Question Impact of Sagaponack Mansion

The Sagaponack Village Board is weighing Marc Goldman’s proposal to build a large house at the northwest corner of his 43.5-acre property on Daniel’s and Peter’s Pond Lanes. Hampton Pix

The Sagaponack Village Board put off a decision on Marc Goldman’s proposal for a 13,770-square-foot house on the corner of Daniel’s and Peter’s Pond Lanes until his representatives can show how much the house will hinder one of the last unobstructed views in the village.

At a planning meeting on Monday, Alice Cooley, an attorney with the East Hampton firm Eagan and Matthews, which is representing Mr. Goldman, told the board she had shown a 3D rendering of the 13,770-square-foot house at a Feb. 10 meeting. In an April letter, Mr. Goldman said the impact would be limited, and referred to the 3D model.

However, village officials insisted it was not in the record.

“Whatever it was that was presented here, we were not given a copy,” Mayor Donald Louchheim said. “At the moment, there is nothing in the file, and even in the minutes of that meeting, there’s just a passing reference.”

Rhodi Winchell, the village clerk, said she had been asked to go through the tapes from previous meetings in case something had been omitted from the minutes. “They were referred to as renderings, they were described as photographs taken with a wide angle lens,” she said.

Anthony Tohill, the village attorney, said the record only reflects the north side elevation and that the other sides are not shown to scale. “Nobody is going to be able to do anything in terms of visual analysis if you are missing three out of four sides of the house,” he said.

The village’s consultant, Richard Warren of InterScience, said he wants “an actual representation of a naked-eye view” of the house.

“For us, we are lay people. All we can do is go there and look. We stand on the corner, we stand on where the house will be on the site and we look across the street at the Gavalas house that is for sale and there is a significant visual impact,” Mr. Louchheim said. “This house is going to be twice as big as that.”

Ms. Cooley and David E. Eagan, a partner at the firm, said they would resubmit the information as soon as they could. The hearing was kept open for that purpose. 

Under village zoning regulations, Mr. Goldman’s 43.5-acre oceanfront property at 451 Daniel’s Lane, listed under Sagaponack Ventures L.L.C., could have accommodated four houses plus a reserved farmland area. The farmland has already been set aside in a conservation easement.

At a hearing last month, more than a dozen residents spoke out against the proposal, arguing that it would destroy the unobstructed view to the ocean dunes. Many said they believe it is only the first step to re-applying to subdivide the land not already preserved.

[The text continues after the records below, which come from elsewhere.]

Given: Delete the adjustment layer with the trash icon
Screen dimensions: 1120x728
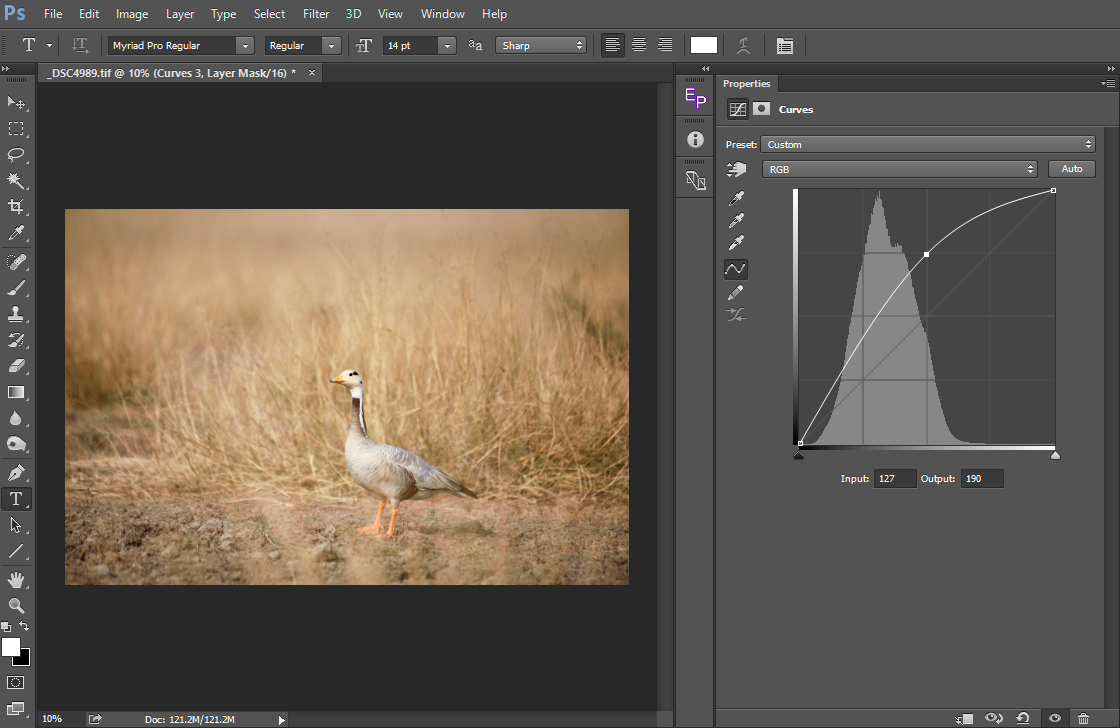Looking at the screenshot, I should coord(1084,718).
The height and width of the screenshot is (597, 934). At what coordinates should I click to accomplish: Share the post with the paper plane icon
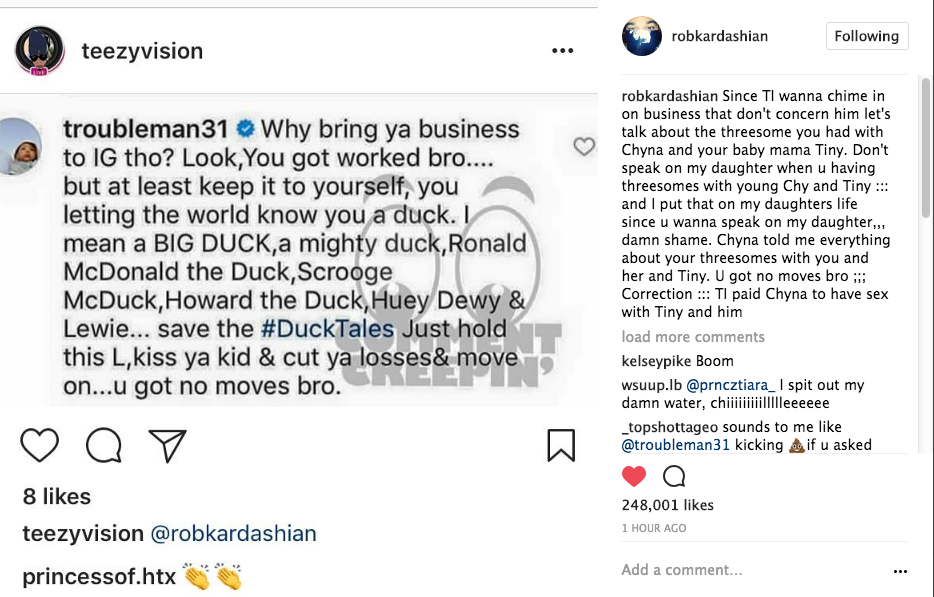(x=166, y=445)
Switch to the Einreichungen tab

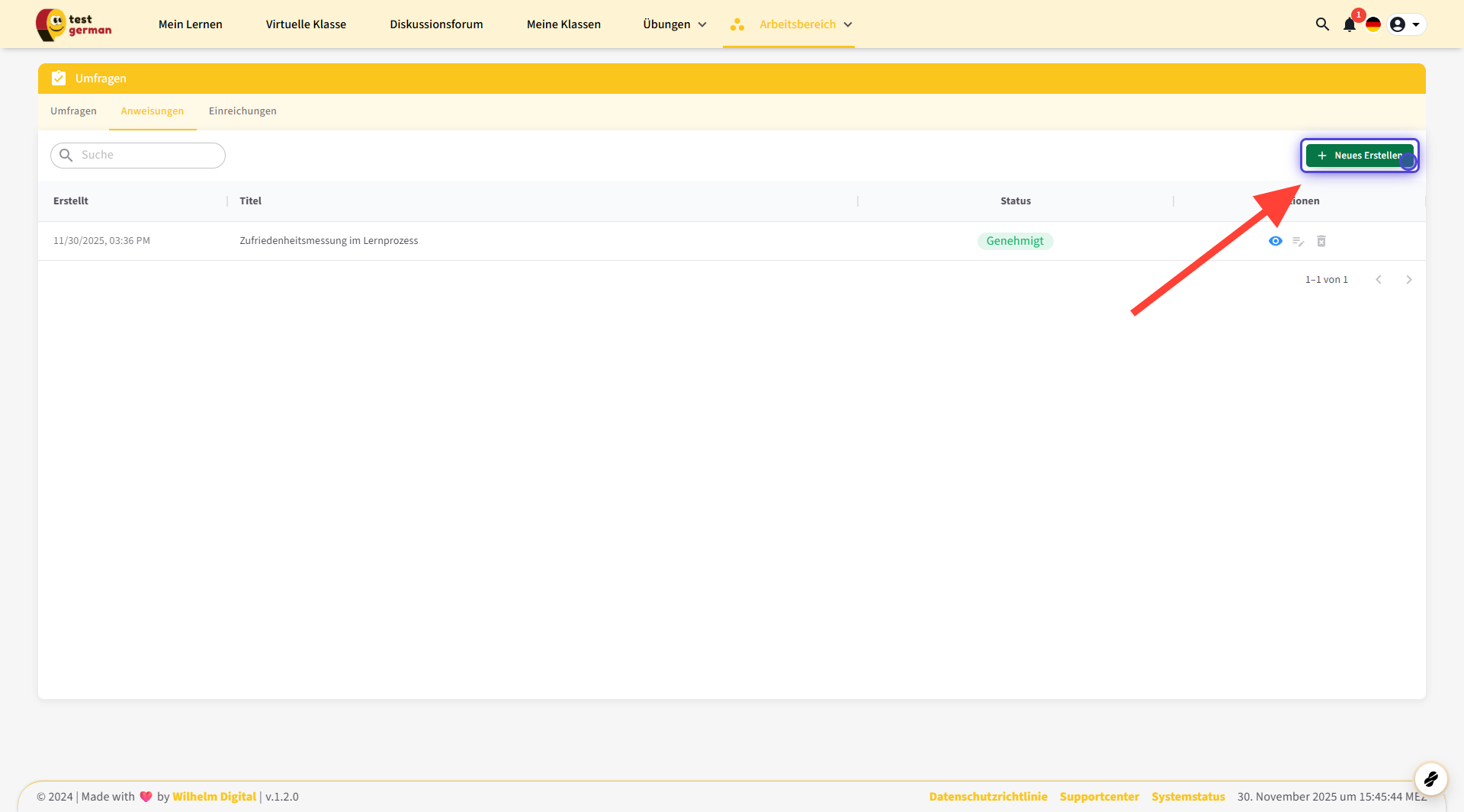pyautogui.click(x=242, y=111)
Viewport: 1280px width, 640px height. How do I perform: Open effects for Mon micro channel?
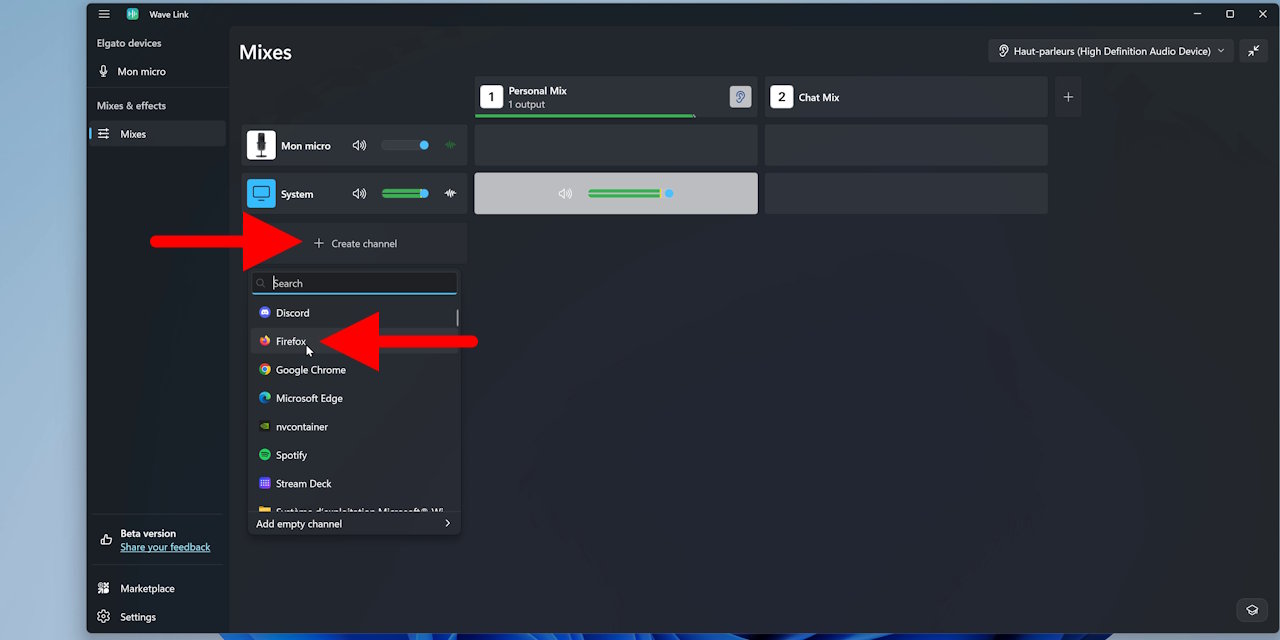tap(450, 145)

The architectural and historical review board agrees. In a Friday letter, Thomas White, its chairman, wrote, “It is the consensus of the A.H.R.B. that because of the important scenic values of the parcel, the project should be located in the southern buildable portion of the parcel, seaward of the Peconic Land Trust open space easement, to minimize its impact on the vistas from the public rights of way bordering the north and west of the property.”